Immutable Data Structures
Agenda for today
- 10:30 - 11:30 Lecture: Functional Programming
- 11:30 - 1:00 Workshop: Immutable Linked List
- 1:00 - 2:30 Break
- 2:30 - 3:00 Review: Immutable Linked List
- 3:00 - 4:00 Lecture: Git Internals
- 4:00 - 5:30 Workshop: FVS
- 5:30 - 6:00 Review: FVS
Programming paradigms
- Programming paradigms describe a particular approach to problem solving
- Some paradigms you may have heard of:
- Procedural, Imperative, Object oriented, Declarative, Functional
- Paradigms/styles/techniques/patterns - these are all just tools for solving particular problems
- Some tools are better suited for certain jobs
OO programming
- Object oriented programming: main unit of computation is an object, which has attributes and methods that are defined in a blueprint called a class
- Great for modeling real world entities
function Dog (name, breed) {
this.name = name;
this.breed = breed;
}
Dog.prototype.bark = function () {
console.log('Arf, my name is ', this.name);
};
const cody = new Dog('Cody', 'pug');
cody.bark();
Functional programming
- Functional programming: main unit of computation is a function, which must produce the same output for the same input
- Avoids mutation of state and side effects
- Great for modeling transforms of data (ex. map and filter operations)
const arr = [1, 2, 3];
const newArray = arr
.map(item => item * 3)
.filter(item => item % 2 === 0);
console.log(newArray) // [6]
Other Features of Functional programming
- Pure functions
- "First class" functions
- Higher order functions
- Function composition
- Emphasis on recursion
- Immutability
Pure Functions
- Same input === same output
- No side effects
- Logging to the console, file IO, network requests...you know, pretty useful stuff
- We need effects to write useful applications - the trick is to know when to use a pure function vs. an impure function
First class functions
- Functions can be treated the same way as any other value (can be stored in a variable, passed around, etc)
Higher order functions
- Functions that return functions, and/or take a function as an argument
Composition
- Two or more functions can be composed together into a new function
- The output of one becomes the input of the other
- Opens the door to reasoning about your functions using established mathematical laws
- Requires using unary functions (functions that accept one and only one argument)

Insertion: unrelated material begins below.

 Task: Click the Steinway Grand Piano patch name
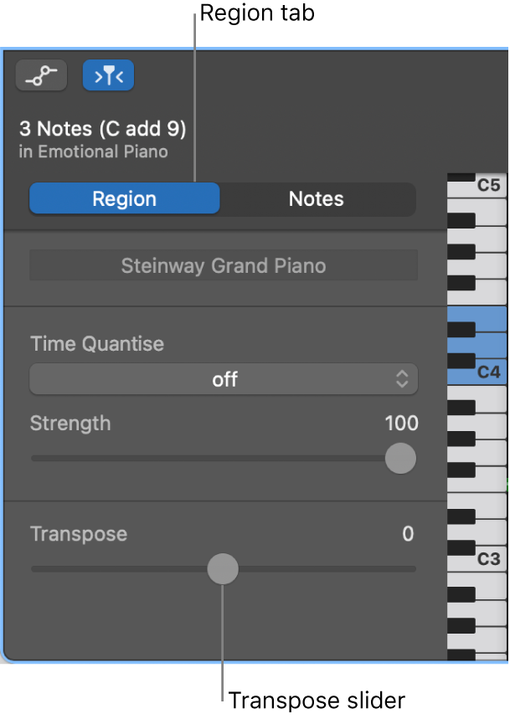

const composedFunction = compose(f, g)
composedFunction(x) === f(g(x))
Recursion
- Replaces for/while with recursion
- Any problem that can be solved iteratively can be solved recursively
function factorial (x) {
let result = x;
for (let i = x - 1; i > 1; i--) {
result *= i;
}
return result
}
function factorial(x) {
return x === 1 ? x : x * factorial(x - 1);
}
JavaScript & Fn Programming
- Some languages (like Java) were designed to adhere very strictly to the object-oriented paradigm, so until very recently, functional programming has been extremely difficult
- Other languages, like Haskell, Erlang and Elixer are purely functional
- JavaScript supports both! This is great because that means you can be flexible, but challenging because you have to be careful not to "break the rules"
Immutability & JS
- Immutability: State cannot be modified after creation
- In JavaScript, primitive types like numbers, strings and booleans are immutable
- Objects, including Functions and Arrays, are mutable
- You can push, pop, attach properties and methods, etc.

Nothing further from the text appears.